On a related note, I also keep a smart playlist around called "Songs that need to be rated." When I'm on a trip, I'll often access this playlist from my iPod on a plane and rate songs as they play. I can often rate 100 or more songs on a flight, since many of these unrated songs are unrated for a reason. The idea is that I'll eventually rate almost all of the songs and then cull the 1 star songs out of the collection. Currently, I'm about 500 songs shy.

Anyway.

Recovering playlists (and songs and other stuff) from an iPod
I'm pretty good about backing up. The problem is, the last time I did an iTunes playlist backup was in mid-September. And since I've gone on two cross-country plane trips since then (Seattle, Phoenix), and spent much of the flights on each rating those unrated songs, my imported playlists are a bit out of date. (More than a bit. I rated over 300 songs between those two trips.) So I started investigating ways in which I could recover my playlists from the iPod classic, which I specifically haven't synced with the Vista x64-based iTunes install for this reason.

The reason I need to do this is that Apple designed iTunes so that it will completely wipe out an iPod when it first syncs. There are a few exceptions to this rule--iTunes will occasionally prompt you to transfer purchased music to iTunes first--but for the most part, if you agree to the default choice when you first plug an iPod into a PC, it's going to get wiped out. That's bad behavior in my book, and I'm sure Apple agreed to this years ago to quell fears from the record companies.

Naturally, there are dozens of iPod recovery tools out there, some free, some not. Most are based around the notion that you want to recover your music library, which is understandable, but that's not what I was looking for. I very specifically wanted something that could recover copies of my ratings playlists, since this is what was out of date on my system. But the range of recovery options out there is pretty impressive. (The trick is finding something that works for you, I guess.)
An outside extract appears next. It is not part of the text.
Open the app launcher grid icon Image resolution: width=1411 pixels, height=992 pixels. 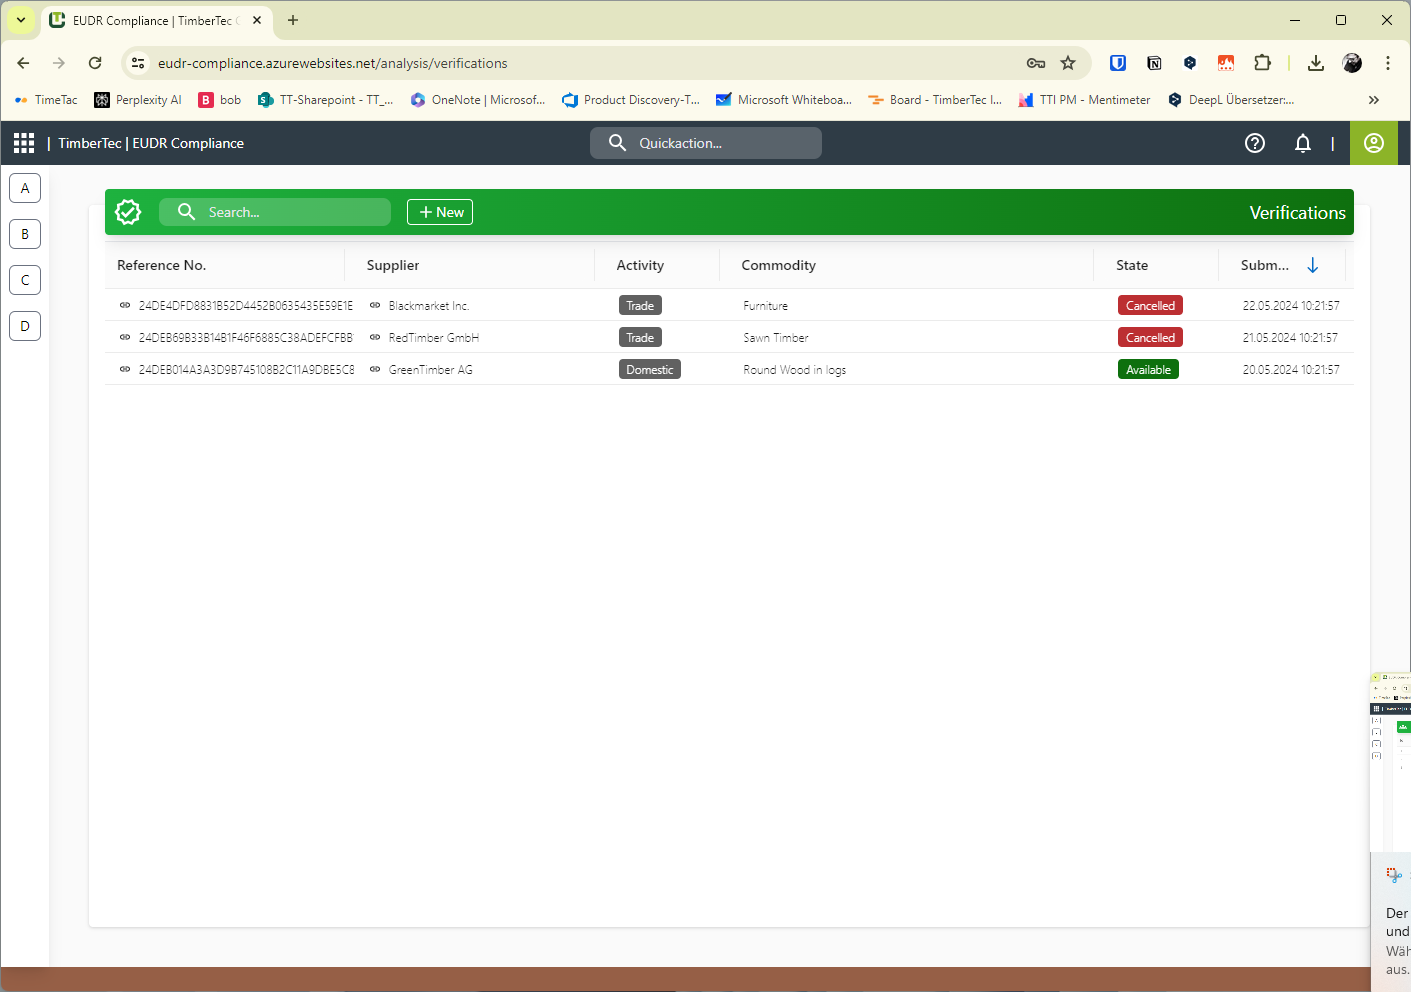(22, 142)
In the end I settled on a tool called iPod Liberator, which does exactly what I need. I tested the free trial version, which limits playlists to 100 entries, and it worked wonderfully so I bought it ($34.99).
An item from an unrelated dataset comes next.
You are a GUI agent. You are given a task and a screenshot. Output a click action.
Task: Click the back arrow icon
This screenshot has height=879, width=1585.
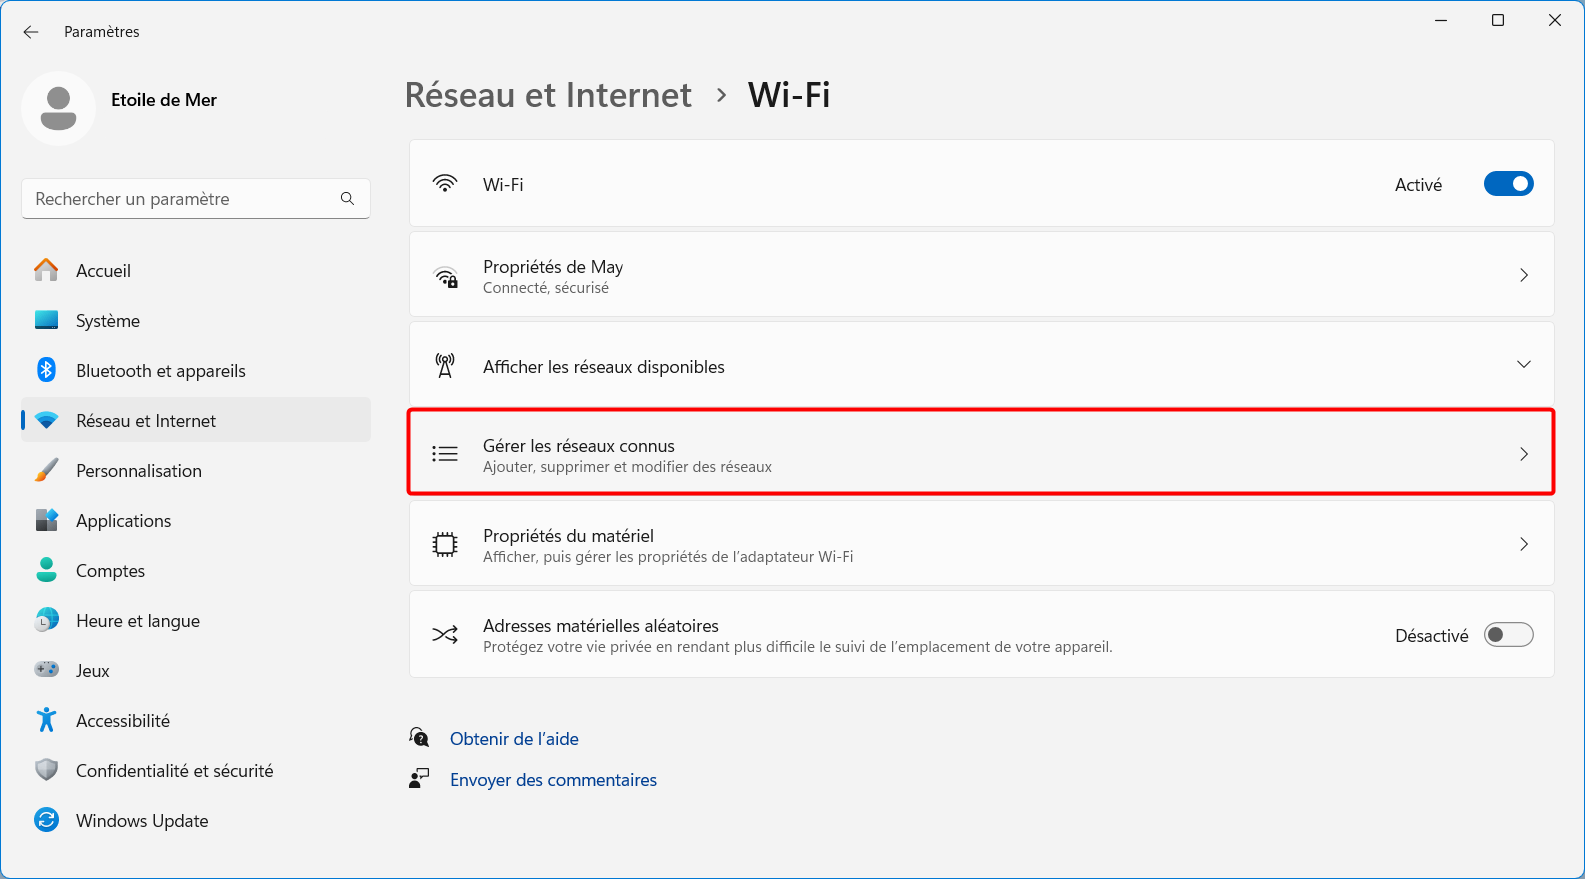pyautogui.click(x=31, y=32)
I tested a few other programs including CopyTrans Suite and AnaPod (which doesn't work on Vista at all from what I can tell). But iPod Liberator seems like the best of those. That said, it'd be nice if there were a free option out there. Does anyone know of a good freeware iPod access tool that can recover songs, playlists, and ratings? This might be a good topic for Digital Media Core given the prevalence of the iPod, not just for recovery purposes, but for those who wish to move to other devices in the future.